Descripción del ejercicio: Por favor, vuelve a escribir todo lo que va desde el inicio del listado hasta la línea que contiene "pos(450,756)", con ambos extremos incluidos y sin omitir las peticiones. Desplaza las coordenadas de las respuestas sumando 31 a cada número, y no añadas ninguna otra línea.

Listado de trabajo:
* * *

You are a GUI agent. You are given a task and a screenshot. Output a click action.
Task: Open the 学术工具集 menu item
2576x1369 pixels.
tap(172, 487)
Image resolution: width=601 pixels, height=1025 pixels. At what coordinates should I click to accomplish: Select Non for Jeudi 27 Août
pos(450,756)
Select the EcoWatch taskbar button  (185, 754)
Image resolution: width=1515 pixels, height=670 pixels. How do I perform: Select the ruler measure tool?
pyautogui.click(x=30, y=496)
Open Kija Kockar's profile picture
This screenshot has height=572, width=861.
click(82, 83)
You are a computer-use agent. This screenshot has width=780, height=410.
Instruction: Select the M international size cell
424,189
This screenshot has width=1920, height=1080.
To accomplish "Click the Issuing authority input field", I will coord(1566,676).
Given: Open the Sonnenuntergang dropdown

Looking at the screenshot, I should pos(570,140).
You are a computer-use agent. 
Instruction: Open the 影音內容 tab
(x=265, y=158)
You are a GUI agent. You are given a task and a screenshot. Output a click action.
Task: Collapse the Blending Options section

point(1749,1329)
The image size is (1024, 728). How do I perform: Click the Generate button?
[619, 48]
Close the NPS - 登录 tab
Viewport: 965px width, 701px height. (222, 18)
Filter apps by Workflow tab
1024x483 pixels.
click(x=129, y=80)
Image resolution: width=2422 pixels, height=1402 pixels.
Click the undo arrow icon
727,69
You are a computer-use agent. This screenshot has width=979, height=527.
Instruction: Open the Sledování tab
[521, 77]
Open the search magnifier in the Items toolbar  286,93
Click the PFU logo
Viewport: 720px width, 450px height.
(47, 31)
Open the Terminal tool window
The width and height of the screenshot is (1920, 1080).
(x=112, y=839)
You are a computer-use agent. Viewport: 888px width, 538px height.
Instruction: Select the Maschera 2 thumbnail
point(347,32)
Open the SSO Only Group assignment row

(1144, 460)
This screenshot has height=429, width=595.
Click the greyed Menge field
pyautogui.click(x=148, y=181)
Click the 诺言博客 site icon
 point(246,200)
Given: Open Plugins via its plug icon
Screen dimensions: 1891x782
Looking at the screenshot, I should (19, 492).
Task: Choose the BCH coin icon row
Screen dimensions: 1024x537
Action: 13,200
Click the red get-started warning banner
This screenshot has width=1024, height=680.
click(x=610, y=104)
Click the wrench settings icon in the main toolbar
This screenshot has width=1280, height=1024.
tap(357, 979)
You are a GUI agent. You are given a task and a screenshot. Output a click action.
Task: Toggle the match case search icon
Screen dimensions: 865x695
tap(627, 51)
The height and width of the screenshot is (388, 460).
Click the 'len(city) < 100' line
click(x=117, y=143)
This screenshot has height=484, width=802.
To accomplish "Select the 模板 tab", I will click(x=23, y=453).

* * *

Respuesta al ejercicio:
You are a GUI agent. You are given a task and a screenshot. Output a click action.
Task: Open the 学术工具集 menu item
2576x1369 pixels.
tap(203, 518)
Image resolution: width=601 pixels, height=1025 pixels. At what coordinates should I click to accomplish: Select Non for Jeudi 27 Août
pos(481,787)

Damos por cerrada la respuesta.